14% pay cut since 2009!
Defend education
Defend jobs & pay
Don’t cross the picket line
For united action against austerity
The Socialist Party calls on all workers and students to support the strike action by UCU, Unson and Unite members at universities tomorrow.
The people who work for our universities, from lecturers to library staff, are taking strike action on 31 October. Members of the trade unions UCU, Unison and Unite will all be taking action together. The official reason for the strike is pay. Academic staff have taken a real-terms pay cut of a whopping 13.8% since 2009. But many workers will tell you they’re also taking action because of ever increasing workloads, casualisation, zero-hour contracts and on-going issues of bullying and discrimination. These are all things which affect students. Underpaid, overworked and undervalued staff are never going to be able to give us the best help and support, however dedicated they may be.
We’re paying an enormous thousands of pounds a year to be at university, and yet university managements are reducing the portion of money they spend on the people who make the biggest difference to our experience of studying.
This strike is part of both the fight to defend education and to beat back the brutal austerity policies that are seeing jobs destroyed, living standards decimated and the future for our generation snatched away.

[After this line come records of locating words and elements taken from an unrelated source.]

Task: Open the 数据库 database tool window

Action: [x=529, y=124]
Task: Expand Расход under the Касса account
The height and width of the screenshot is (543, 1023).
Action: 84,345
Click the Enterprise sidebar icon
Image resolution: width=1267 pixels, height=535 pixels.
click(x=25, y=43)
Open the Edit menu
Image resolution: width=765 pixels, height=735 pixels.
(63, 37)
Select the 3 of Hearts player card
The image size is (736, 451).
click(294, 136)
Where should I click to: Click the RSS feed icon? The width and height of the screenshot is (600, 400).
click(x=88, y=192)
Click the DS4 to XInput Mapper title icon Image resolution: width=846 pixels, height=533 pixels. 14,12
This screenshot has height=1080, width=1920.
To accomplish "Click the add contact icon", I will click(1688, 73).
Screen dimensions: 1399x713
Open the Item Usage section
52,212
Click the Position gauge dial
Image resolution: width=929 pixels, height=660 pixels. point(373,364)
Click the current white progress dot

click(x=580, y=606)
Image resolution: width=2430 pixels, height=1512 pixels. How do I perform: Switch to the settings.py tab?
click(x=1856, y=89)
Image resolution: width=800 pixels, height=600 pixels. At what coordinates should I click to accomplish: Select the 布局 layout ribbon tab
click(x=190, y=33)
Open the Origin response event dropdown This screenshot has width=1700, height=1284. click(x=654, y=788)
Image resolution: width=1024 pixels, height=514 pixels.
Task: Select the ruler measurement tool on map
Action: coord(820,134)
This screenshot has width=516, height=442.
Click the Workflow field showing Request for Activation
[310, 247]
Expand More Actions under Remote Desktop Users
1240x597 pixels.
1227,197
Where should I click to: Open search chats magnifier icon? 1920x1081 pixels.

Are strikes the best way to fight?
No worker wants to have to go on strike. They lose their pay and it means those who use their services are unable to access them for its duration. But strikes are the most effective tactic the 99% can use to fight to change things for the better. Protests and demonstrations have their effect, but it’s often only when workers collectively down tools, exerting their economic power, that the bosses are forced into retreat. For students, this one day strike may be a minor inconvenience in the short-term, but the long term damage that’s being done to education will have far more detrimental effects if it goes unchallenged. Students have a duty of support and solidarity with workers fighting to defend education and against austerity and cuts. Students, busy accruing up to £50,000 in student debt, know only too well the viciousness of the Con-Dem government. This strike is part of building a movement against them. We must stand together with those who work in our universities. Their fight is our fight.